In the community news business, numbers can do more harm than good. When we talk about how many were injured in an accident or how many were killed in a storm, we leave readers with a sense that they can’t relate to the story. And why should they? After all, who can relate to “70 injured”? But give us, “mother injured saving life of 5-year-old son” and we get it. We can empathize with her. We can feel her panic and know the feeling of wanting to protect someone we love more than ourselves.
This is why it can be very difficult to write about homelessness in the community. More often than not, we don’t have stories, just numbers.
We know, for instance, that during the Council for the Homeless’ most recent, county-wide “one-day homeless count,” which is the most accurate record of unhoused people in Clark County, there were 228 unsheltered people living in this county in 2016, but that the number jumped to 269 in 2017.

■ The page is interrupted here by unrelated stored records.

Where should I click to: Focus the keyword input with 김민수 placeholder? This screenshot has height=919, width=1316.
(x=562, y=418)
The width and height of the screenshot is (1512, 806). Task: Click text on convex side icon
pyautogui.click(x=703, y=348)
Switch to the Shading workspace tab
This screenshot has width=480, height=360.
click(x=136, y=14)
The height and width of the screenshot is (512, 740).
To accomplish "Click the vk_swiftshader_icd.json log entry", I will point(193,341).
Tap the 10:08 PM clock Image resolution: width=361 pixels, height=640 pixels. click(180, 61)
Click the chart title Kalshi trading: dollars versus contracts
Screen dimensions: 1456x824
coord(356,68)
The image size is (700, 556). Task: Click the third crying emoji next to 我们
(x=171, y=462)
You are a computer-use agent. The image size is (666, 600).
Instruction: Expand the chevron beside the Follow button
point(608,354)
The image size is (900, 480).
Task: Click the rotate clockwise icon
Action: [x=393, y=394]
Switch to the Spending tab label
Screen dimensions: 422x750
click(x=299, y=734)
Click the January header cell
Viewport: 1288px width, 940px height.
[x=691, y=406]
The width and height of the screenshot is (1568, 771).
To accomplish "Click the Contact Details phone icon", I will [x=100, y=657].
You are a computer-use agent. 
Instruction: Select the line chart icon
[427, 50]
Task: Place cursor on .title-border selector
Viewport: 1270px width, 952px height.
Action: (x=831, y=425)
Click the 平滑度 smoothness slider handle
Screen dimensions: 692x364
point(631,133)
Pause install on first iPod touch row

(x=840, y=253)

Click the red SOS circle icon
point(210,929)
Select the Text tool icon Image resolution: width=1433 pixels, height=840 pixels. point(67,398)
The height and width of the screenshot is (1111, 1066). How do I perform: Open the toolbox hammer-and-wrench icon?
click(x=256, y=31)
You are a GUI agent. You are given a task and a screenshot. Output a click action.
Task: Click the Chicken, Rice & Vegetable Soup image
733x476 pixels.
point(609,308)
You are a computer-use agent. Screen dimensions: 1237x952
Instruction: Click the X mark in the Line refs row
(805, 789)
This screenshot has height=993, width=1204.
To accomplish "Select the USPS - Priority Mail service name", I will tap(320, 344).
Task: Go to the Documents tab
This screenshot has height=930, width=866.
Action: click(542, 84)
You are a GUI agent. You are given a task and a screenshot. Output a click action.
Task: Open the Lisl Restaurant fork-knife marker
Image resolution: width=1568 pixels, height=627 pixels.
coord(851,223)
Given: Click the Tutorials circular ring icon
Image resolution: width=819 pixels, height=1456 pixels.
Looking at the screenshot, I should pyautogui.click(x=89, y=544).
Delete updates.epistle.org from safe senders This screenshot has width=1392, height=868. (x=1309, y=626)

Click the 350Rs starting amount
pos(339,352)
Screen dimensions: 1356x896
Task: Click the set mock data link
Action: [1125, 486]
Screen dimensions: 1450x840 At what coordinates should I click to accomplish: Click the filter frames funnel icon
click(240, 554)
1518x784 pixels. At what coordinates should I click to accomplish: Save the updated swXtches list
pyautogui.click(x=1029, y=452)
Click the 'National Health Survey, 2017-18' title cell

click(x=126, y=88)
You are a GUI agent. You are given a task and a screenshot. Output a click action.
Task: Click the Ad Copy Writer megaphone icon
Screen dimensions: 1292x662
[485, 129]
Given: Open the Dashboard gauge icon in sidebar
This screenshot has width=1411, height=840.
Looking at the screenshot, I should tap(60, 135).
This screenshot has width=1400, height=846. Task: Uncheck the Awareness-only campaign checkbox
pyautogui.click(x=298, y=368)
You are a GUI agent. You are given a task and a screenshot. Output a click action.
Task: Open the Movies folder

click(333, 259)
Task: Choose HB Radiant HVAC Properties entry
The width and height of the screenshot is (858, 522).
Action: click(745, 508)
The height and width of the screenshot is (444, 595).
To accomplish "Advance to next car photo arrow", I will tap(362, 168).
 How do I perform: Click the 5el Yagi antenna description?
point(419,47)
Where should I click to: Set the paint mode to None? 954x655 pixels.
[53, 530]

We know that, of these unsheltered folks, 78 of them — from this year’s count — were living in family units that included children under the age of 18.
But what does that tell us? How can we connect if we don’t know their stories? If we made new year’s resolutions as an editorial staff, one of them would be to do a better job gathering these stories in 2018 and helping readers connect to the issue of homelessness.
We also need to do a better job talking about those on the front lines of battling homelessness, such as the kind leaders at St. Anne’s Episcopal Church in Washougal, who offer a safe place for people forced to live in their cars. These leaders know the importance of being able to use a regular bathroom, find some warmth and enter a real kitchen — even if it’s just for a few moments each day — and deserve our praise.